*ENTRIES SUPPLIED*:
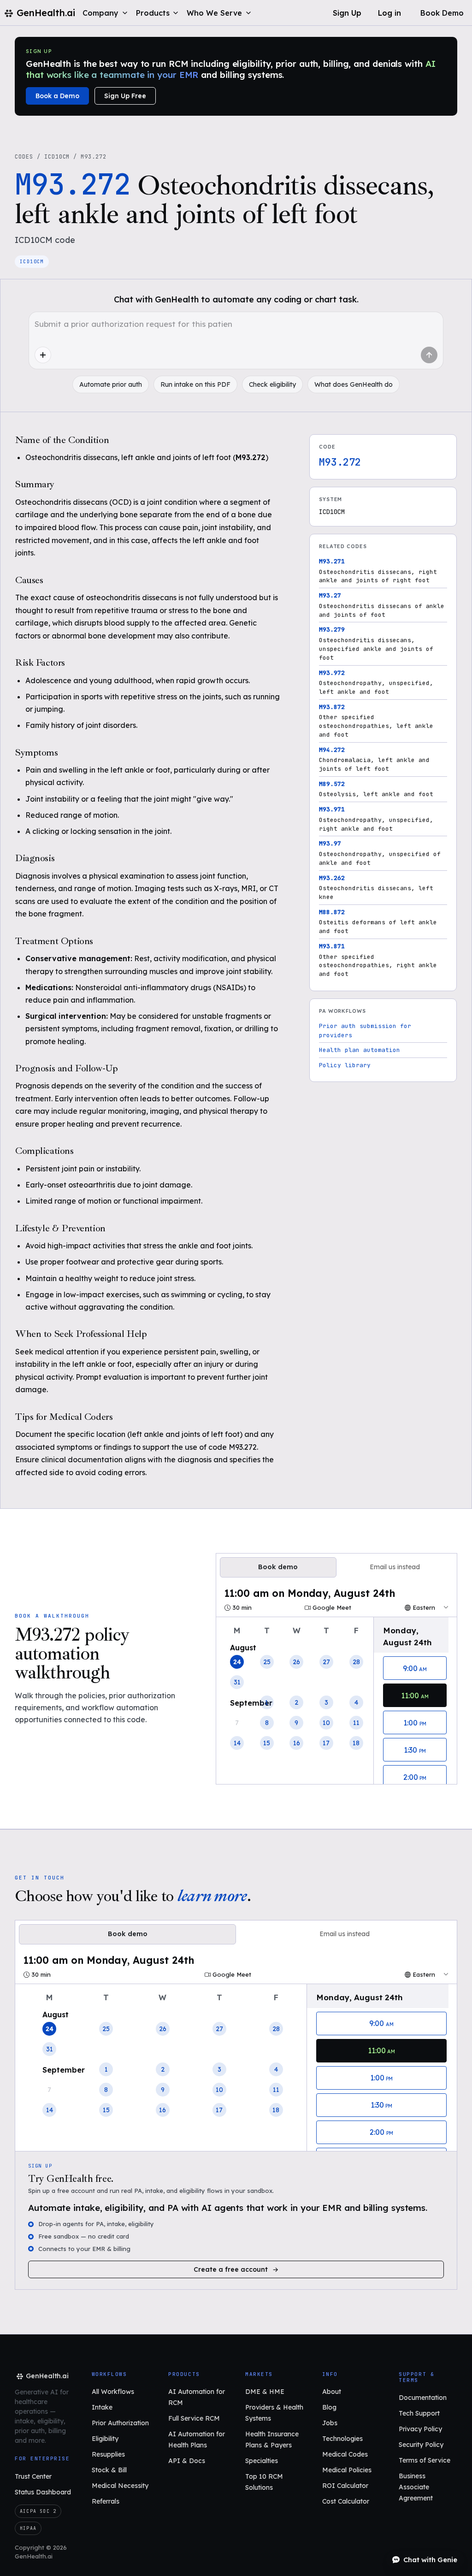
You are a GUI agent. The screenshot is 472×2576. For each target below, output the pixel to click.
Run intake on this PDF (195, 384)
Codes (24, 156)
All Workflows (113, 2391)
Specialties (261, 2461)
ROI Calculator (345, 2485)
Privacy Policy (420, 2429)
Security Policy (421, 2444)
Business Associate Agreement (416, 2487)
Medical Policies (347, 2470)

*ACTIVITY*: Copy, without any change, the lines from the one that contains "Business Associate Agreement (416, 2487)" to the final line of the entries above.

*EXPECTED ANSWER*:
Business Associate Agreement (416, 2487)
Medical Policies (347, 2470)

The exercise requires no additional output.